START MATERIAL SUPPLIED
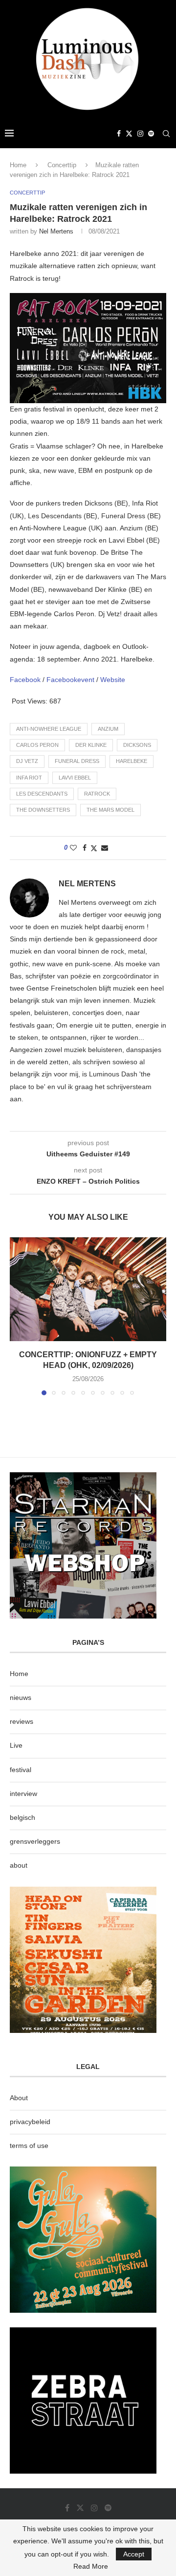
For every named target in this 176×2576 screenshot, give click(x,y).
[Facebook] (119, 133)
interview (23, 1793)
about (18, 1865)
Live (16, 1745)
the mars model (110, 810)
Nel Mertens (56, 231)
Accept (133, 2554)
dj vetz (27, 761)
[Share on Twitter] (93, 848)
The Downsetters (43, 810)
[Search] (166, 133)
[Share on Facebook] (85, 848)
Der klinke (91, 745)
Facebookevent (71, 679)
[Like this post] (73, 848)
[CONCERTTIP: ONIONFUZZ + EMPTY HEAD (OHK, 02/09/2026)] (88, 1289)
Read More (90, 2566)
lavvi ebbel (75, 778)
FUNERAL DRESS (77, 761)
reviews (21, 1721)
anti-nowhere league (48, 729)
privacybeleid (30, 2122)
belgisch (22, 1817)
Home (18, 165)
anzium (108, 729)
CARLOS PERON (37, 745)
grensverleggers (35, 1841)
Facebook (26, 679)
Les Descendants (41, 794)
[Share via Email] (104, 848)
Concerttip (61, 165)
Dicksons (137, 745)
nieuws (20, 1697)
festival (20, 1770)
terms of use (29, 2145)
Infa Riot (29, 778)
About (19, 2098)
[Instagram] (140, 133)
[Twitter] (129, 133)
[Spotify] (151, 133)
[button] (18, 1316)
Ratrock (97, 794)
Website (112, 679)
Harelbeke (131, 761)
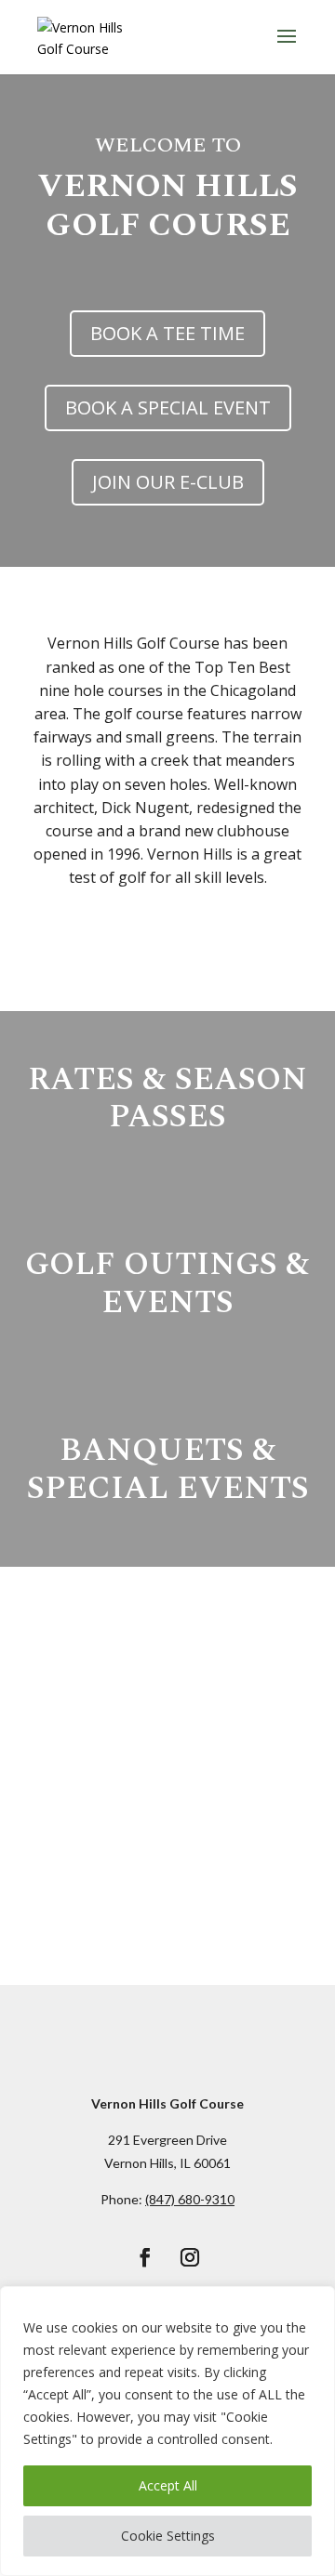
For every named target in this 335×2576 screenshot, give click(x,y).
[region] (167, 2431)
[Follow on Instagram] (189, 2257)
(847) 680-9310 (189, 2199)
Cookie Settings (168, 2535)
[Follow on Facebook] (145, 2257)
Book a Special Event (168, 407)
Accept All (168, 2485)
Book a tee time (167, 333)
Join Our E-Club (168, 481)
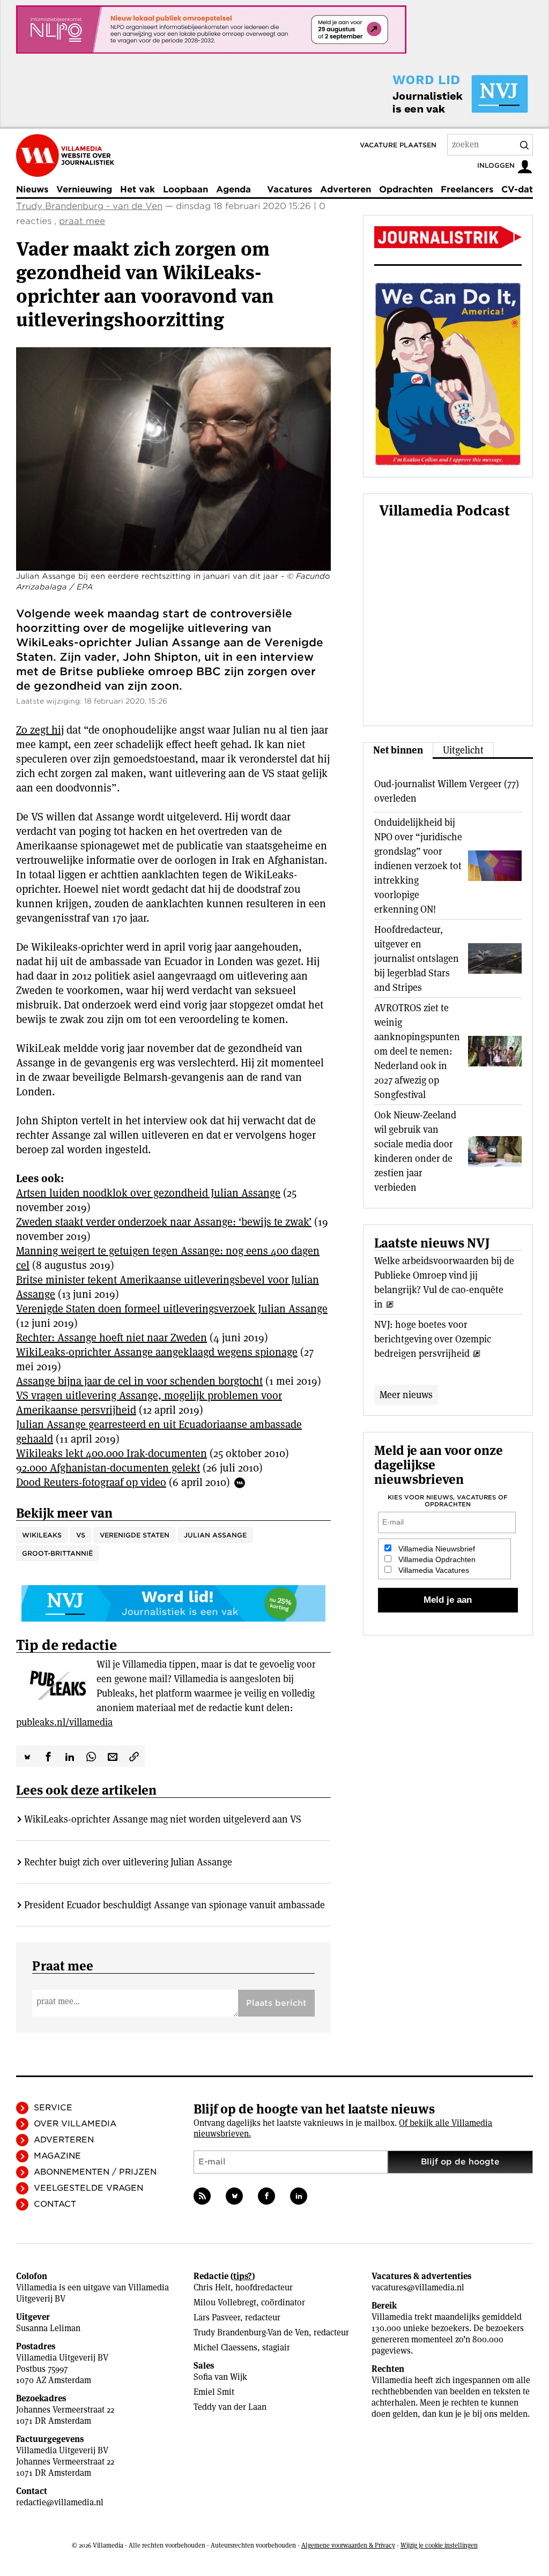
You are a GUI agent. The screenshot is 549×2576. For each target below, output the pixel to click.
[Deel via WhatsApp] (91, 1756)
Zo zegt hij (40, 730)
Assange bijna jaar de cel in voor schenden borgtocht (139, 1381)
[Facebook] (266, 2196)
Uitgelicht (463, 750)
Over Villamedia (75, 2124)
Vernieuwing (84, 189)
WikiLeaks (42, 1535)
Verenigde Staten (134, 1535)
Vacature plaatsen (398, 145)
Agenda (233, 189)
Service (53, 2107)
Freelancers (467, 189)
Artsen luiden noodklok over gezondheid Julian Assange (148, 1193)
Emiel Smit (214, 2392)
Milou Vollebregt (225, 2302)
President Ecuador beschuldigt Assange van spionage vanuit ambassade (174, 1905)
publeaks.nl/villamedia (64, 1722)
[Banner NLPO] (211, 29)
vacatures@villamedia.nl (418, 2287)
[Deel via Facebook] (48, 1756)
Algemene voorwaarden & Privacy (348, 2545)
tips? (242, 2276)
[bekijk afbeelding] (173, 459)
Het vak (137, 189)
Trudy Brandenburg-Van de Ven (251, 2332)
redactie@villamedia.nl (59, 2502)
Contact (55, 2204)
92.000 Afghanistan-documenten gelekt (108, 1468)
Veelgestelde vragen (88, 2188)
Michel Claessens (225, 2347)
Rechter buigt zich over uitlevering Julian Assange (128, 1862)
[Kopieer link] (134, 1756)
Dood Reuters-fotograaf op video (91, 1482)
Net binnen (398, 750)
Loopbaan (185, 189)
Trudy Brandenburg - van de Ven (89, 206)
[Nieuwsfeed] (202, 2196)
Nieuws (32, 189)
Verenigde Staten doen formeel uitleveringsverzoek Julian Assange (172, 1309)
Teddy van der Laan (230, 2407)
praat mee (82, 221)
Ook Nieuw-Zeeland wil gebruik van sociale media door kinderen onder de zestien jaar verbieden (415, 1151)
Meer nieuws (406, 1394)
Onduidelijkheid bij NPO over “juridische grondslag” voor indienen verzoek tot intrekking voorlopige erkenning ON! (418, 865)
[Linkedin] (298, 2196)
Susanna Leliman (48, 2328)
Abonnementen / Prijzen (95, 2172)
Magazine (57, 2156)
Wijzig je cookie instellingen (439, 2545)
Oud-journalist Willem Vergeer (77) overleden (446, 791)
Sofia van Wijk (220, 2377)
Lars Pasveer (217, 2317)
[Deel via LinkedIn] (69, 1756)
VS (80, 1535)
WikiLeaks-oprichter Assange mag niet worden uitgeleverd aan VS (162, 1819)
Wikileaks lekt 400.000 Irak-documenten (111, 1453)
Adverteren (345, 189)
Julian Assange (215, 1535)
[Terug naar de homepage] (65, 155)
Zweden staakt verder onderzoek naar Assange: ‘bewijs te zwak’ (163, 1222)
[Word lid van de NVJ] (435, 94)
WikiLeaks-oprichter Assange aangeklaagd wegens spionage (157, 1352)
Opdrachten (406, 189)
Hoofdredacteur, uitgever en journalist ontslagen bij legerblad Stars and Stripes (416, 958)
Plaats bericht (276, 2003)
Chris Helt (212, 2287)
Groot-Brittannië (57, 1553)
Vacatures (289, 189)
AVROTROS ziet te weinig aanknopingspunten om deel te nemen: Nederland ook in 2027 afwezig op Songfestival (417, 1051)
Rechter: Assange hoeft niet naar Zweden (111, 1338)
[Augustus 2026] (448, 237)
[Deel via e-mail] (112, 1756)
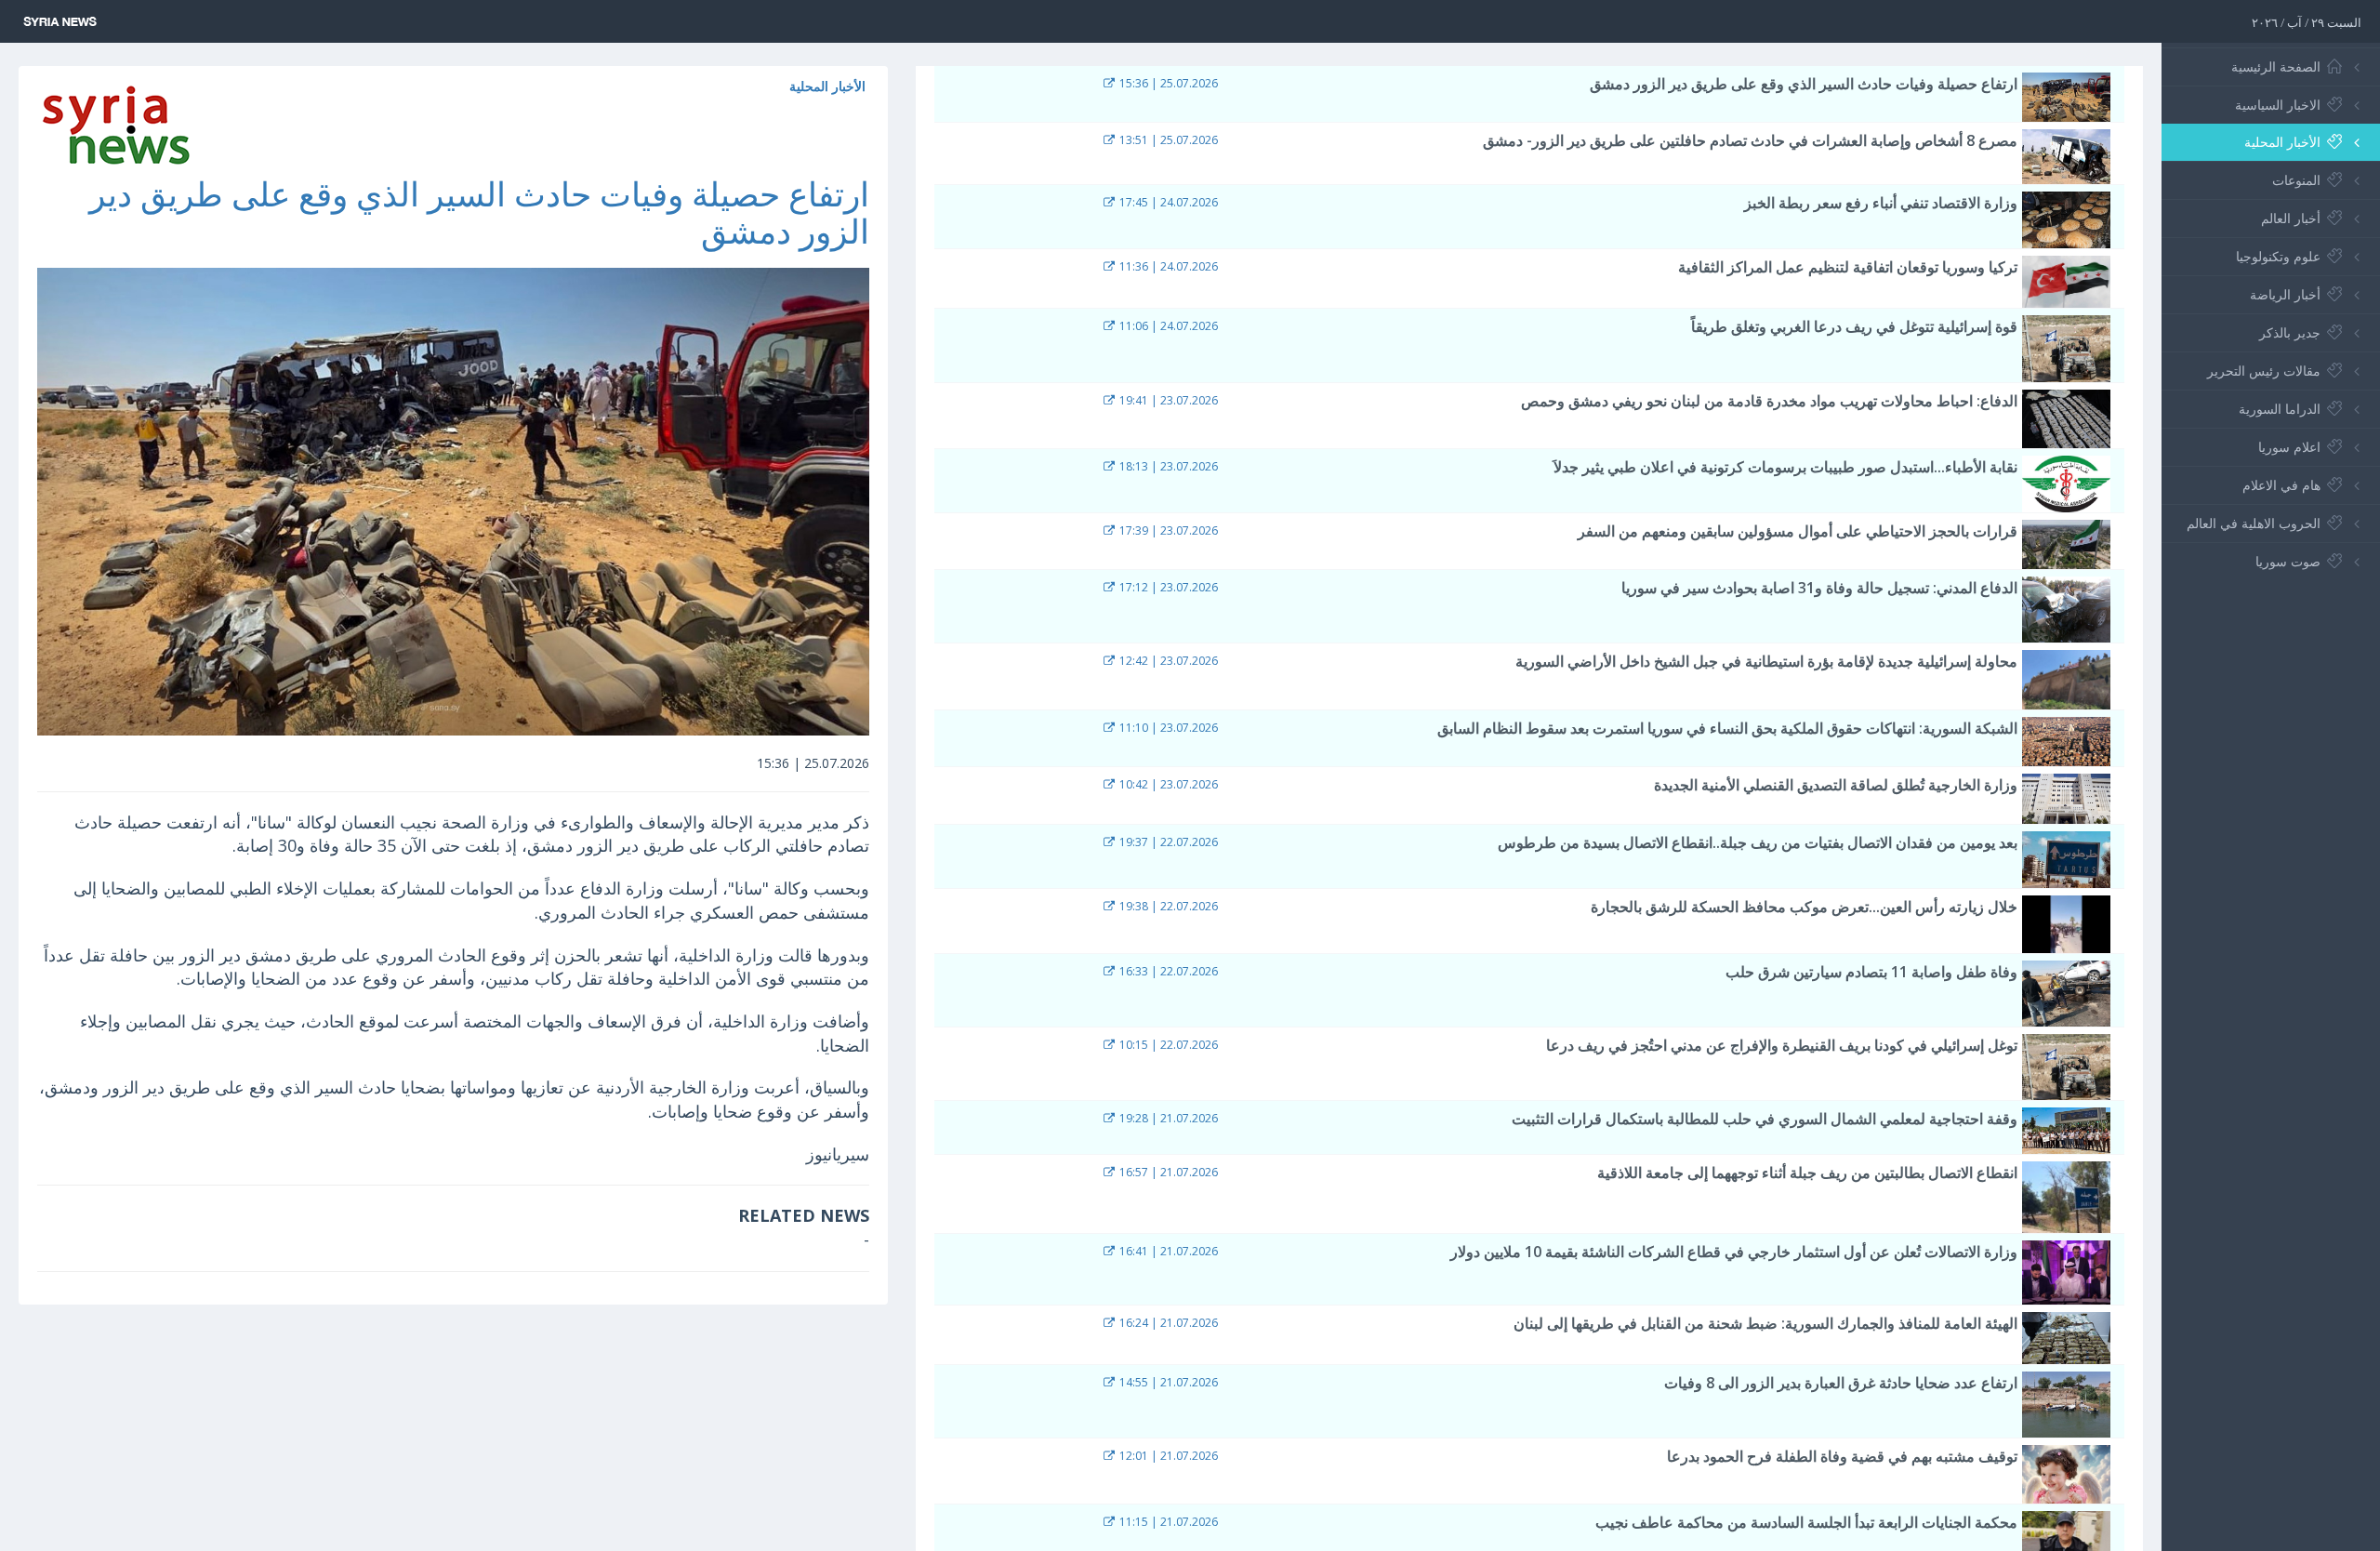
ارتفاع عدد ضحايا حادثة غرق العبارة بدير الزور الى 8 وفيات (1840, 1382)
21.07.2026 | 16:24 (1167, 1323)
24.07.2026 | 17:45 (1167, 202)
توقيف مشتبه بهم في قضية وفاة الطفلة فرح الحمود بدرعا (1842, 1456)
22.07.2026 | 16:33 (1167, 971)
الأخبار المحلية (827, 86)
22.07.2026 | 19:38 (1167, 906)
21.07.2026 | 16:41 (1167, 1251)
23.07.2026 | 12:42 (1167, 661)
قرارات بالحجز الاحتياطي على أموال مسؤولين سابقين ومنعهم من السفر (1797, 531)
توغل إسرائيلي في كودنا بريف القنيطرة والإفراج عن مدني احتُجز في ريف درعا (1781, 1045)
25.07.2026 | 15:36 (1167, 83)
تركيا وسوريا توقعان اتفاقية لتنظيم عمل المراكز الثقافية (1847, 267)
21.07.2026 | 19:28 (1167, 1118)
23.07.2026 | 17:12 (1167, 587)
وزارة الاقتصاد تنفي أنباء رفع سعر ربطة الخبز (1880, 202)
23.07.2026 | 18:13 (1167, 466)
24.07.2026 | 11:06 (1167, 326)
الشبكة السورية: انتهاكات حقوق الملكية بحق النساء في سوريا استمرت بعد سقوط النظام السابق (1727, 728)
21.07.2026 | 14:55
END MATERIAL SUPPLIED
WORK TASK: Please give back exactly, and with no pictures, the lines from where the listing above begins through the line containing "President Ecuador beschuldigt".

YOUR SOLUTION:
For every named target in this 176×2576 screenshot, give click(x,y).
[Facebook] (119, 133)
interview (23, 1793)
about (18, 1865)
Live (16, 1745)
the mars model (110, 810)
Nel Mertens (56, 231)
Accept (133, 2554)
dj vetz (27, 761)
[Share on Twitter] (93, 848)
The Downsetters (43, 810)
[Search] (166, 133)
[Share on Facebook] (85, 848)
Der klinke (91, 745)
Facebookevent (71, 679)
[Like this post] (73, 848)
[CONCERTTIP: ONIONFUZZ + EMPTY HEAD (OHK, 02/09/2026)] (88, 1289)
Read More (90, 2566)
lavvi ebbel (75, 778)
FUNERAL DRESS (77, 761)
reviews (21, 1721)
anti-nowhere league (48, 729)
privacybeleid (30, 2122)
belgisch (22, 1817)
Home (18, 165)
anzium (108, 729)
CARLOS PERON (37, 745)
grensverleggers (35, 1841)
Facebook (26, 679)
Les Descendants (41, 794)
[Share via Email] (104, 848)
Concerttip (61, 165)
Dicksons (137, 745)
nieuws (20, 1697)
festival (20, 1770)
terms of use (29, 2145)
Infa Riot (29, 778)
About (19, 2098)
[Instagram] (140, 133)
[Twitter] (129, 133)
[Spotify] (151, 133)
[button] (18, 1316)
Ratrock (97, 794)
Website (112, 679)
Harelbeke (131, 761)
For every named target in this 335×2576 screenshot, give click(x,y).
[region] (167, 2431)
[Follow on Instagram] (189, 2257)
(847) 680-9310 (189, 2199)
Cookie Settings (168, 2535)
[Follow on Facebook] (145, 2257)
Book a Special Event (168, 407)
Accept All (168, 2485)
Book a tee time (167, 333)
Join Our E-Club (168, 481)
You are a GUI agent. The screenshot is 549×2576. For each target below, output the pixel to click.
[Deel via WhatsApp] (91, 1756)
Zo zegt hij (40, 730)
Assange bijna jaar de cel in voor schenden borgtocht (139, 1381)
[Facebook] (266, 2196)
Uitgelicht (463, 750)
Over Villamedia (75, 2124)
Vernieuwing (84, 189)
WikiLeaks (42, 1535)
Verenigde Staten (134, 1535)
Vacature plaatsen (398, 145)
Agenda (233, 189)
Service (53, 2107)
Freelancers (467, 189)
Artsen luiden noodklok over gezondheid Julian Assange (148, 1193)
Emiel Smit (214, 2392)
Milou Vollebregt (225, 2302)
President Ecuador beschuldigt Assange van spionage vanuit ambassade (174, 1905)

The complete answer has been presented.